The Evangelical Church has traditionally understood how ideas travel horizontally, taking the Gospel from one nation to another, but less how ideas travel vertically, within a nation, shaping a society. One way of grasping the profound role art plays in a society is to examine how ideas often begin with the intellectuals—the thinkers, the priests, the professors. They then get picked up by what Darrow Miller calls the ‘Balladeers,’ balladeers historically being traveling musicians who sang ballads—stories put to song—in public places. The Balladeers are the writers, painters, playwrights, performers, poets, musicians, film-makers, etc., who pick up and popularize the ideas. The British poet Ezra Pound called artists “the antennae of the [human] race.” They have a sensitivity to stimuli, picking up signals long before the rest of society. Artists can feel ahead, like the antennae of a bug, or if you think of the antennae on a radio, pick up ideas floating invisibly in the intellectual ether, and literally broadcast them. ‘If you want to see what tomorrow looks like,’ someone said, ‘listen to the songs of today.’
Those disseminated ideas then shape the professions, the institutions of education, law, business, politics, etc., which then effect the common people. This is just one, perhaps simplistic, way of understanding how ideas travel, but it points to the profound role that art can play in society. Andrew Fletcher, a Scottish writer and politician who lived 1653-1716 said this: “Give me the songs of the nation and it matters not who writes the laws.” He understood the power of art, whether intentional or not, to influence culture.
Why is art powerful? Because of the Cultural Mandate, because there is something uniquely human about creating and imbibing culture, but also because of the specific nature of art as indirect communication. The power of art is that it is not direct: it is not preaching, lecturing, or journalism. Art is ideas embedded in story, in melody, in colour. Jesus seemed to have understood this, as so much of his teaching was in parables. Stories stay with you, music connects to something deeper within, the best art makes you see things as if you had never seen them before. It comes at truth from an oblique angle. 

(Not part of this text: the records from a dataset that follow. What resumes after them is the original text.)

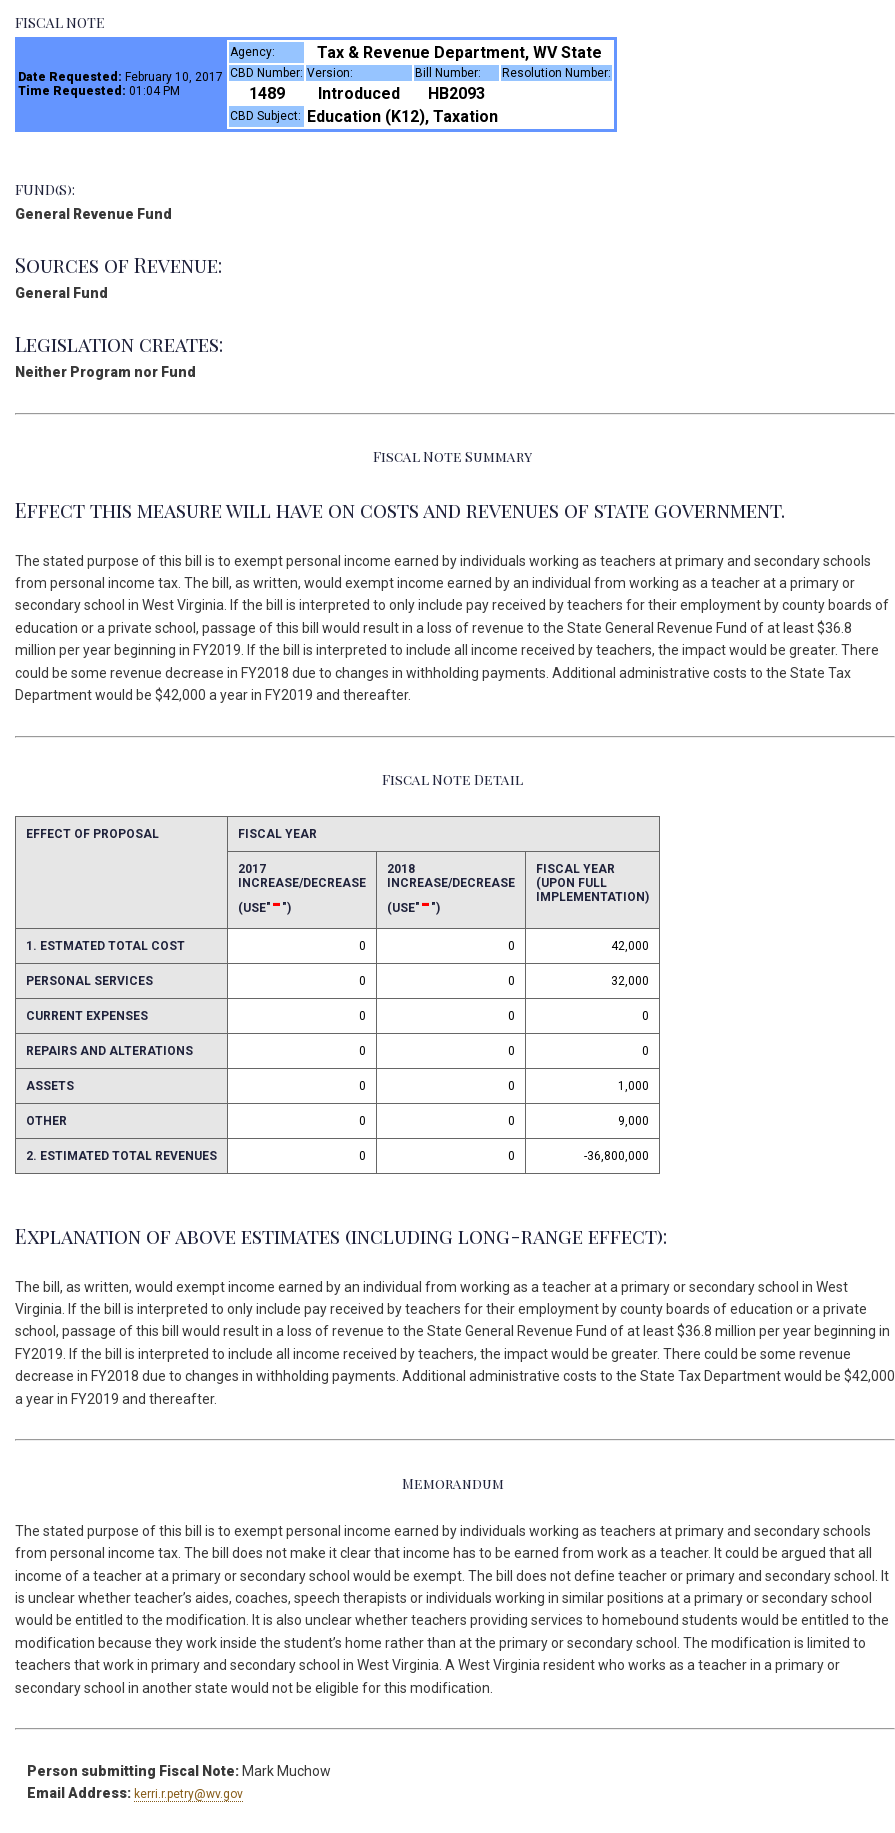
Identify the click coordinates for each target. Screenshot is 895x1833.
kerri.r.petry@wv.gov (188, 1794)
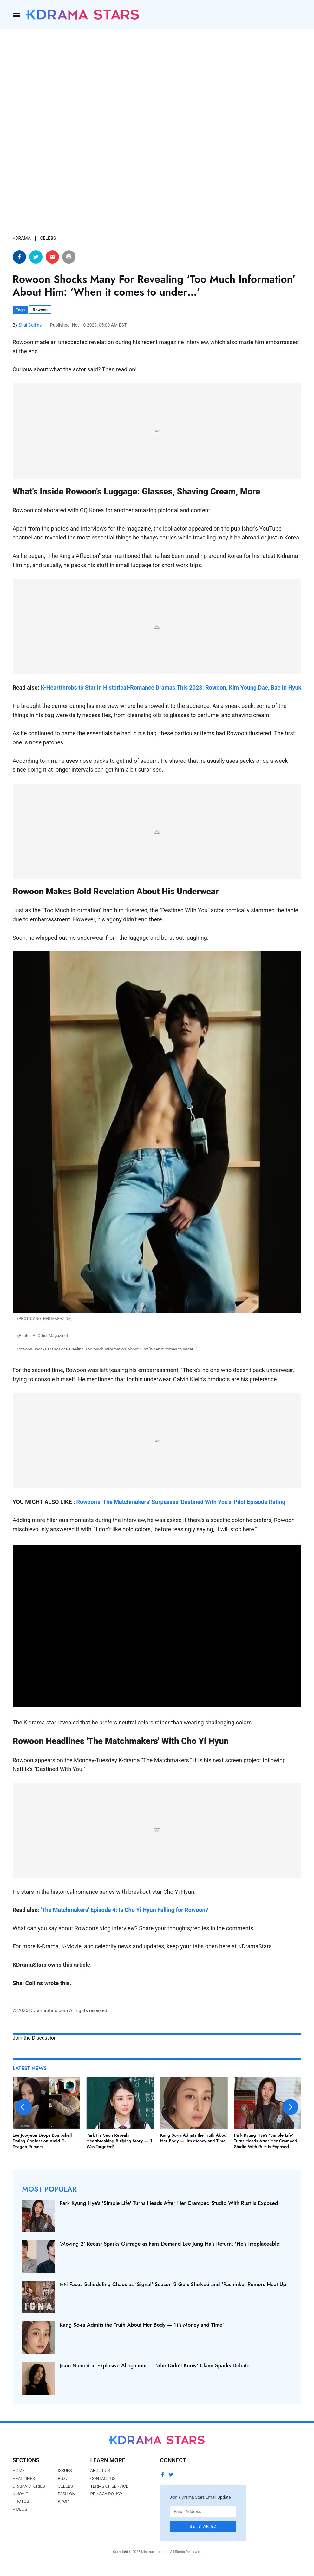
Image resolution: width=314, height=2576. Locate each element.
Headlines (24, 2478)
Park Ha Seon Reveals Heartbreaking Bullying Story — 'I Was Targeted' (119, 2141)
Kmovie (20, 2493)
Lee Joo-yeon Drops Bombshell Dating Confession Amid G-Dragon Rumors (42, 2141)
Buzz (63, 2478)
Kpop (63, 2501)
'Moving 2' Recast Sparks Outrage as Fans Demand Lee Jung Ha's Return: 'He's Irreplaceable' (170, 2243)
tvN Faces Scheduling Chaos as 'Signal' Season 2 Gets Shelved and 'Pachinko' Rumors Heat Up (173, 2284)
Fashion (66, 2493)
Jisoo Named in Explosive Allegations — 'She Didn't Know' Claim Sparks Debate (155, 2365)
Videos (20, 2509)
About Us (100, 2470)
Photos (21, 2501)
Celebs (65, 2485)
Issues (65, 2470)
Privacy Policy (106, 2493)
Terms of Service (109, 2485)
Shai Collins (30, 325)
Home (19, 2470)
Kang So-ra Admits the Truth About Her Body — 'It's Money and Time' (194, 2138)
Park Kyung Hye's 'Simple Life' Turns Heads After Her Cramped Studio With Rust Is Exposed (265, 2141)
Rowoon (40, 309)
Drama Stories (29, 2485)
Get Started (202, 2526)
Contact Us (103, 2478)
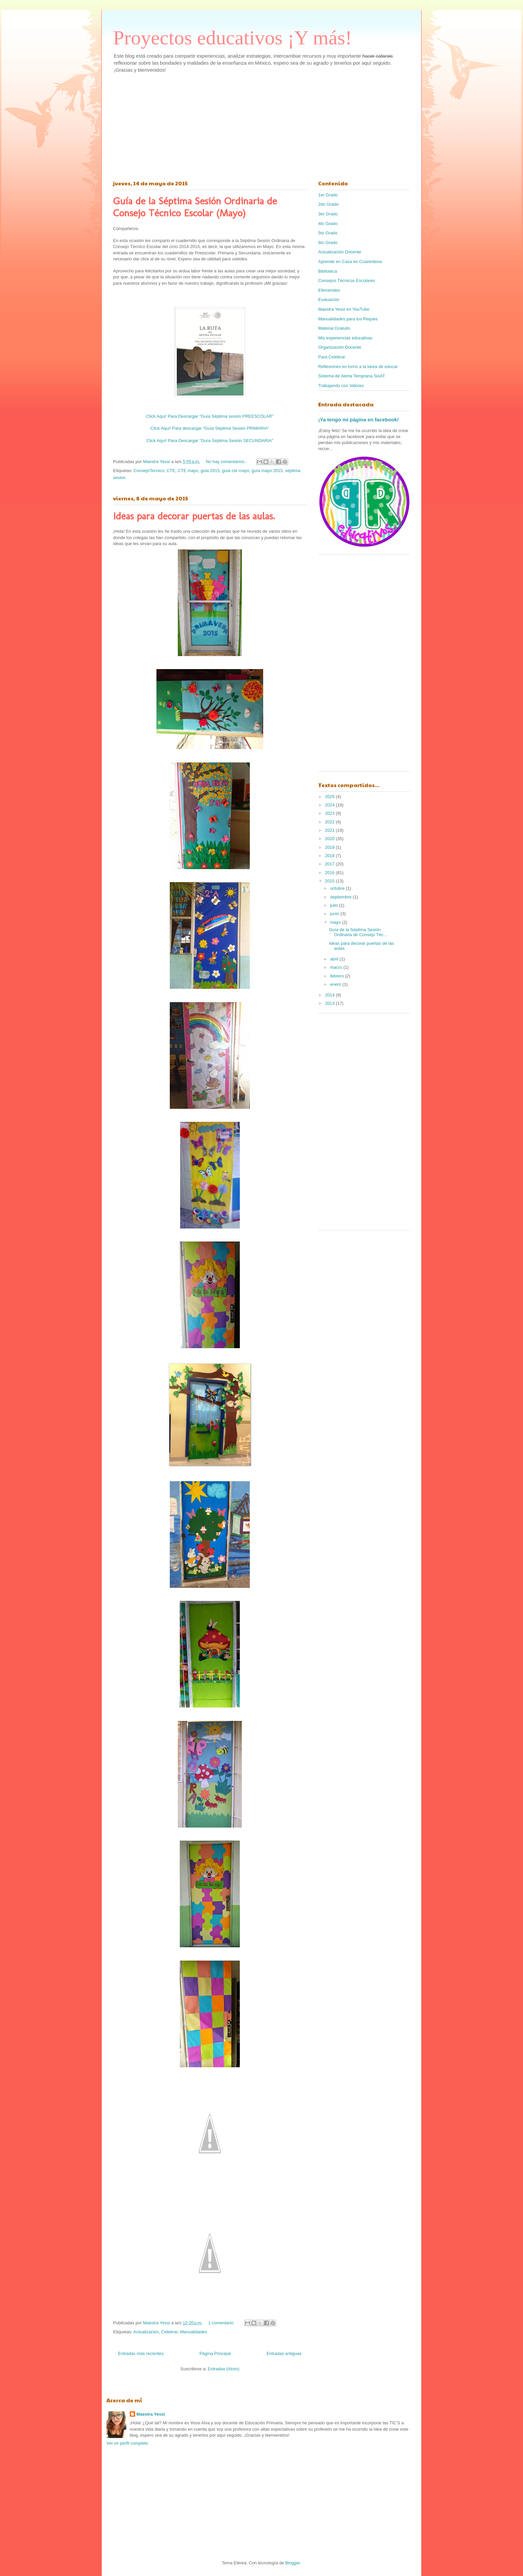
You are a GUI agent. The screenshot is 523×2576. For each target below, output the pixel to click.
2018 (330, 855)
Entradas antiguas (284, 2353)
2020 (330, 838)
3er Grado (328, 213)
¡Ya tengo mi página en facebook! (358, 419)
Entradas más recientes (141, 2353)
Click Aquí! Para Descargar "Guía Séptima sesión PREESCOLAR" (210, 416)
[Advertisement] (261, 124)
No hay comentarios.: (227, 461)
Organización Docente (339, 347)
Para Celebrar (331, 356)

Perhaps nowadays the most powerful discipler of nations is film: Hollywood for the Western world, Bollywood for India. What is Rick Santorum, the presidential candidate who ran in the last US elections, doing today? He is the CEO of a film production house. Why? In his own words, because “culture is upstream to politics.” He has concluded he can have more influence on American society as a film producer than as a politician.

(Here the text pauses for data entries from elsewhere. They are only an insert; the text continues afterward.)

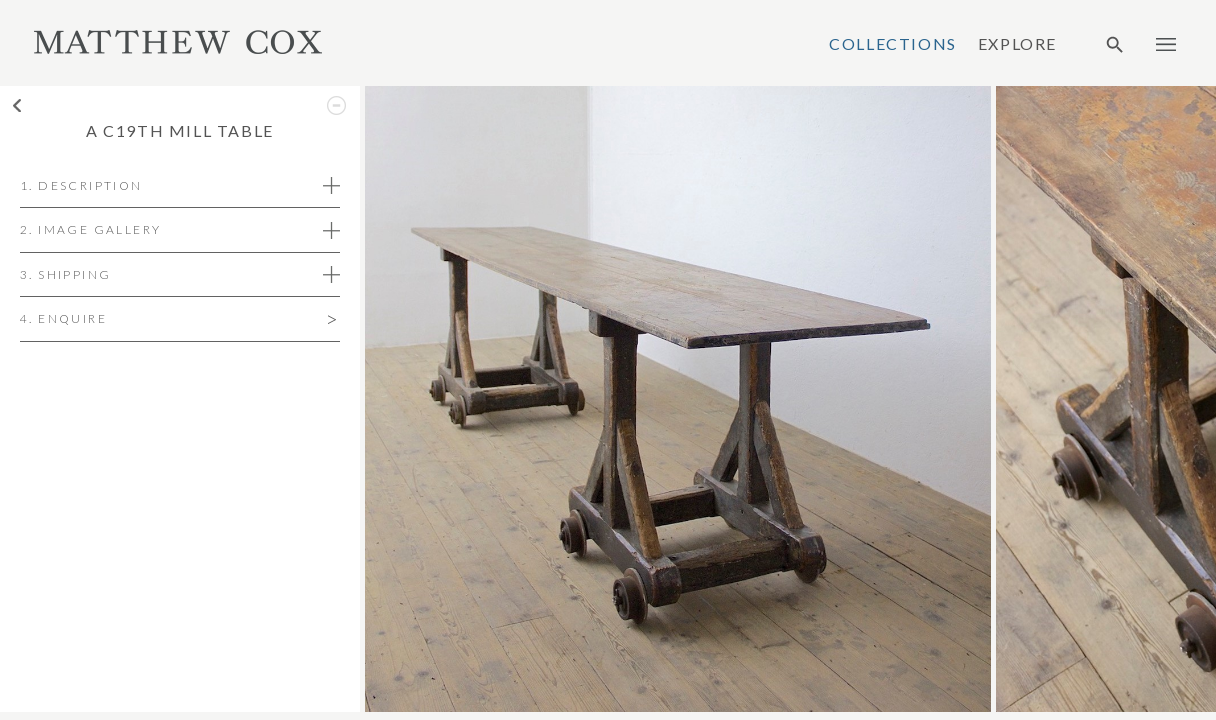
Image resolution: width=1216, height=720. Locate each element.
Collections (893, 44)
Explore (1017, 44)
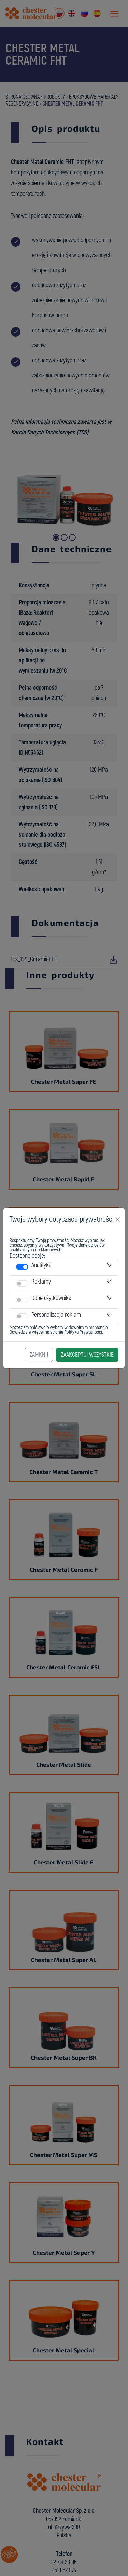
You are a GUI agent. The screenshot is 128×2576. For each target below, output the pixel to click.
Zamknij (39, 1355)
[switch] (22, 1267)
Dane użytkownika (51, 1298)
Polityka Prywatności (83, 1332)
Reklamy (41, 1282)
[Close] (118, 1219)
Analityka (41, 1265)
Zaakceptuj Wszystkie (87, 1355)
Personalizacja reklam (56, 1315)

In our work in India we are excited by these ideas. We want to see the flourishing of culture. We recognize that the world is not as it should be and we want to see truth transforming us, and our society around us.
We run an art studio, where young professional artists spend time with us in three-week long artist residencies. We pick a topic or a social issue and get the artists to engage with it and produce art from the perspective of truth, true art, art that can play a role in the discipling of a nation.
This month we are running an international residency in partnership with a local church, making art in response to the question: What does it mean to love your city? We are bringing together artists for three weeks to interact with a low-income community, listening to the stories of a marginalized and often abused migrant community which serves our city. Our aim: to produce art that seeks to help the wider population see the vulnerable in a new light.
We call our project ‘The Create Commission’ as an integration of the Cultural Mandate and the Great Commission. For us, getting to the movie on time made all the difference. Steve Turner, Imagine: A Vision for Christians in the Arts (Intervarsity Press: 2001) Stefan runs the Create Commission project in India. He is passionate about the interface between faith, art, and social issues, and the powerful and necessary role that art plays in speaking truth and shaping society.